Symbolic/statistical/neural? How important is biology/neuroscience when
looking at artificial intelligence? What general approach to AI/machine
learning most interests you?

------
Hoff
Or find an AI problem that interests you and that can interest a customer
base, solve it, and bootstrap a business.

Make your own path.

------
bentoner
2\. Especially since you have a pure math background, you could work on SAGE
(<http://sagemath.org>). The people there (mostly academics) are very friendly
and open, and you should be able to find something with an AI flavour (e.g.,
automated empirical optimization of software, as is done in ATLAS
<http://math-atlas.sourceforge.net/>) that has a fair chance of generating a
publication, or at least generating an outcome you can point to.

------
hsu
I can help answer #2 and #3.

#2. I received an NSF fellowship in grad school with 6 months of research
experience.

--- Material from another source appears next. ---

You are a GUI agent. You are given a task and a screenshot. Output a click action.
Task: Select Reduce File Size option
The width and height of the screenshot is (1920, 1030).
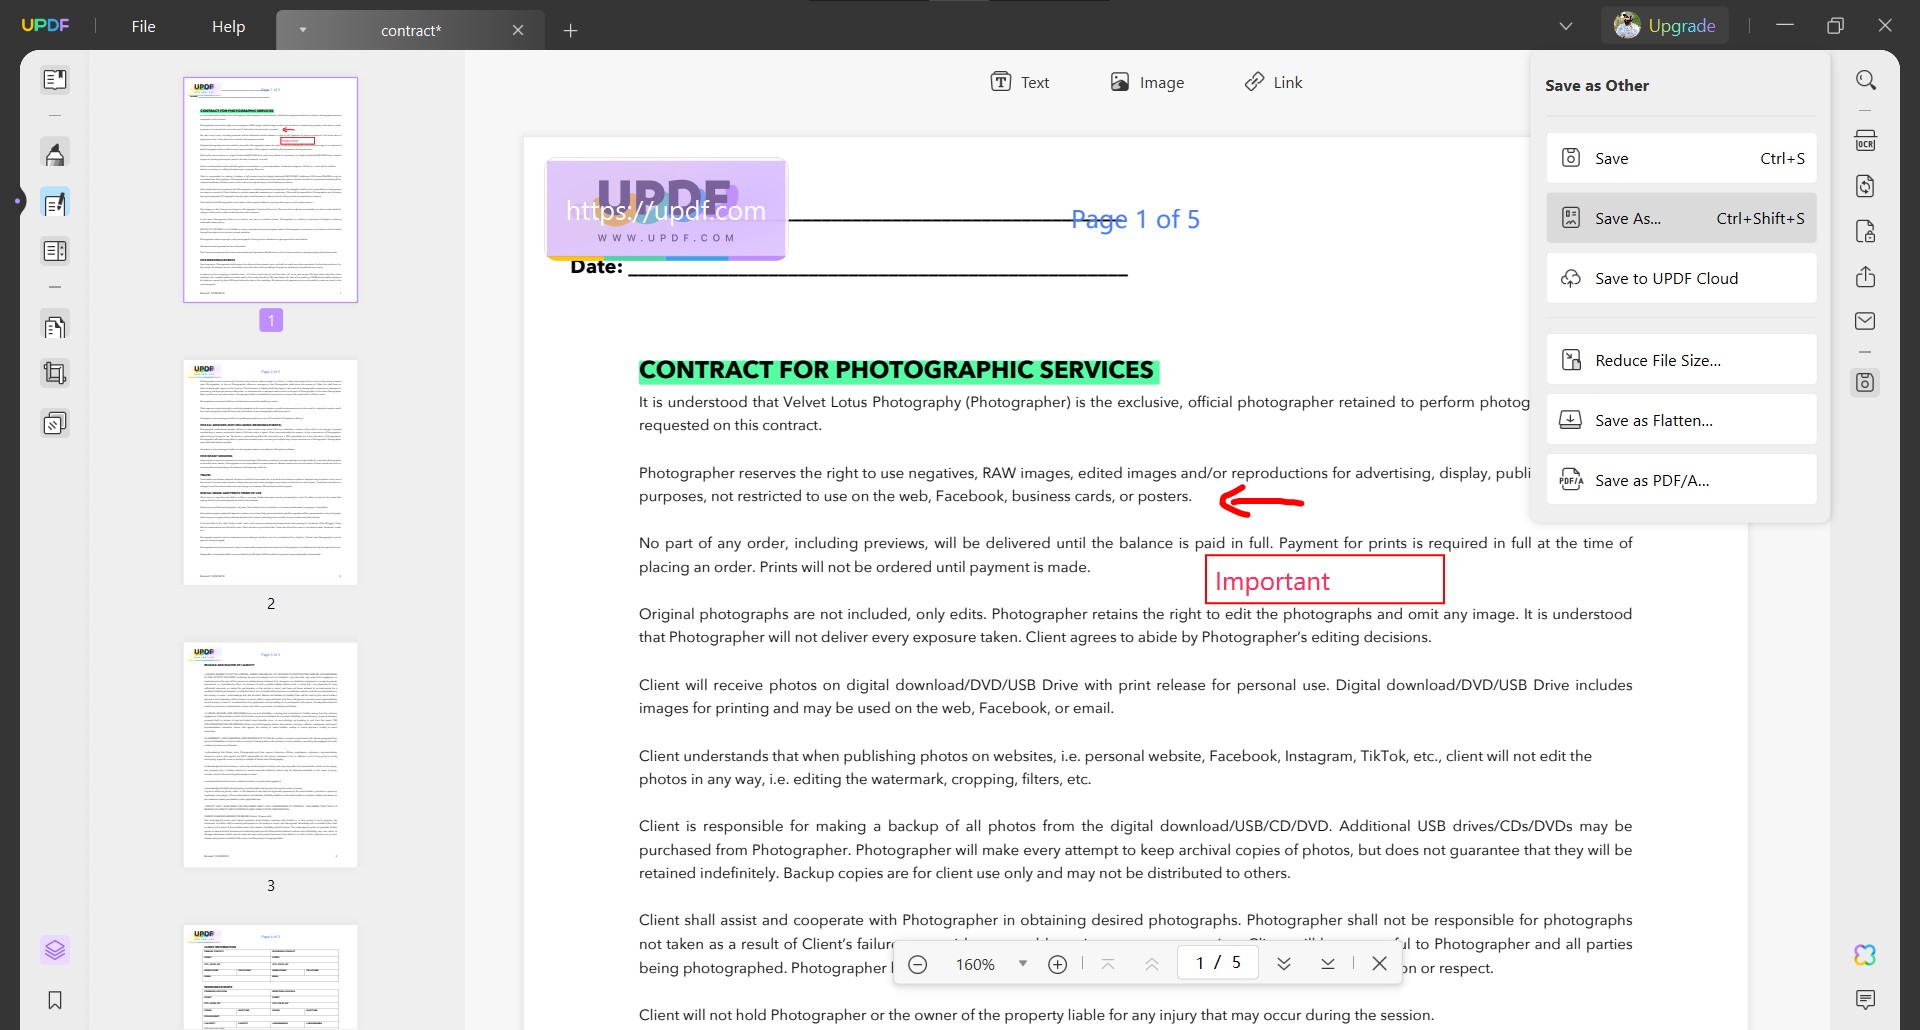(1682, 359)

The experience probably helped, but getting an NSF is a long shot
no matter what. I know of other students with similar qualifications who
didn't get it.

#3. The prestige of your grad school matters in some circles but not in
others. If there are particular companies that you want to work for, try to
find out what their hiring practice is. Some companies place a high value on
the school you graduated from, and some don't care at all.

------
ahsonwardak
My friend, I think you're more than set to get into CS grad school. Though
please understand, the PhD enterpreneurs are few and far between. Most PhD
students in CS and engineering don't understand how to develop their own great
ideas, and they don't want to. PhD's are mostly for academics. Exceptions
include places, like Harvard, MIT, and Stanford.

The upside is that you'll have lots of free time during a PhD curriculum to
chase down your own ideas, and find the handful of like-minded people around
campus. A PhD is a free time to pursue your own intellectual pursuit, and if
you're already so energized, you'll do well.